Federal Insurance Contributions Act

Social Security is funded by payroll taxes collected through the Federal Insurance Contributions Act (FICA), which are commonly referred to as "FICA taxes”. They are what fund Social Security Disability.

The Federal Insurance Contributions Act was enacted in 1935 as a tax provision of the Social Security Act. It is ran by the Internal Revenue Service and appears in the Internal Revenue Code.

It is important to understand the role of Federal Insurance Contributions Act (FICA) taxes because anyone seeking Social Security Disability benefits is required to have, at one point, contributed to Social Security by paying FICA taxes.

In order to be eligible for Social Security Disability benefits, you must have made contributions to the Federal Insurance Contributions Act through payroll deductions in conjunction with your disability. The minimum amount varies widely, depending on age, years worked and wages received. The reason behind the contribution requirement is simple: you cannot expect to collect employment disability if you have never been employed.

For individuals who have never been employable due to a disability from birth or a young age, Social Security Disability benefits are not often paid to a family or caretaker and are based on different standards than those assessed for people who can no longer work due to a mental or physical disability.

Federal Insurance Contributions Act (FICA) taxes are paid by both employees and their employers.
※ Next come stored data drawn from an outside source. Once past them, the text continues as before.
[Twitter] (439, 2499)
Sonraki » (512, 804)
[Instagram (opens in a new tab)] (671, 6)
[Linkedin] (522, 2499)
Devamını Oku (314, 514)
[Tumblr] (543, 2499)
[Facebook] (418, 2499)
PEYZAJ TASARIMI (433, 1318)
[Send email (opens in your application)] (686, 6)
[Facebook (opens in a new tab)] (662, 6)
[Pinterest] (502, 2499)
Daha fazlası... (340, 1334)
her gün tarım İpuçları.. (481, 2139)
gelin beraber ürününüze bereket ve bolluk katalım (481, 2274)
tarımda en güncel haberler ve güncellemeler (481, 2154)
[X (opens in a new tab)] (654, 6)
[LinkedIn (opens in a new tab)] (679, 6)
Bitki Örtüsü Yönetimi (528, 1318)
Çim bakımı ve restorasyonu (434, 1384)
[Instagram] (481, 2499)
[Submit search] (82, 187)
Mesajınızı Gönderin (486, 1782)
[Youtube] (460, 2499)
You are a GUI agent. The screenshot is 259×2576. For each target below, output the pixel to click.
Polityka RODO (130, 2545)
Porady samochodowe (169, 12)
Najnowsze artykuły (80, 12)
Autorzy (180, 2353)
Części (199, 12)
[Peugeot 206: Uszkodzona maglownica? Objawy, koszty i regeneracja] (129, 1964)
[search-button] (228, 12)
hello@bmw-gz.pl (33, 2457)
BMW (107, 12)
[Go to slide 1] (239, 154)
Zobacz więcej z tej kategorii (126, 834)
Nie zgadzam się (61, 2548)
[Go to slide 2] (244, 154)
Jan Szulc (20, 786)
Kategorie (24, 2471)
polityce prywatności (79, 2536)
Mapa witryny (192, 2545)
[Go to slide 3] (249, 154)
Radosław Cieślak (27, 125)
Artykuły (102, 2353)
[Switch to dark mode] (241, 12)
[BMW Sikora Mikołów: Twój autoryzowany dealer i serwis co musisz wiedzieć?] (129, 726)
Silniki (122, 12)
The Internal Revenue Service taxes a percentage of wages up to a certain amount. In 2017, the amount of annual taxable income on an individual was capped at $118,500. Employees are taxed 6.2 percent of their yearly wages and employers also are taxed a matching 6.2 percent. The 2017 maximum FICA contribution was $7,347.

Federal Insurance Contributions Act (FICA) taxes also fund the federal Medicare program, requiring an additional 1.45 percent tax deducted from payroll wages. The Medicare portion of FICA is also paid for by both employees and employers. The contributions are used to provide health care services to low-income Americans and those over the age of 66.

Federal Insurance Contributions Act taxes are a vital contribution made by every working American and their employer, as these contributions are necessary to fund Social Security Disability and retirement benefits.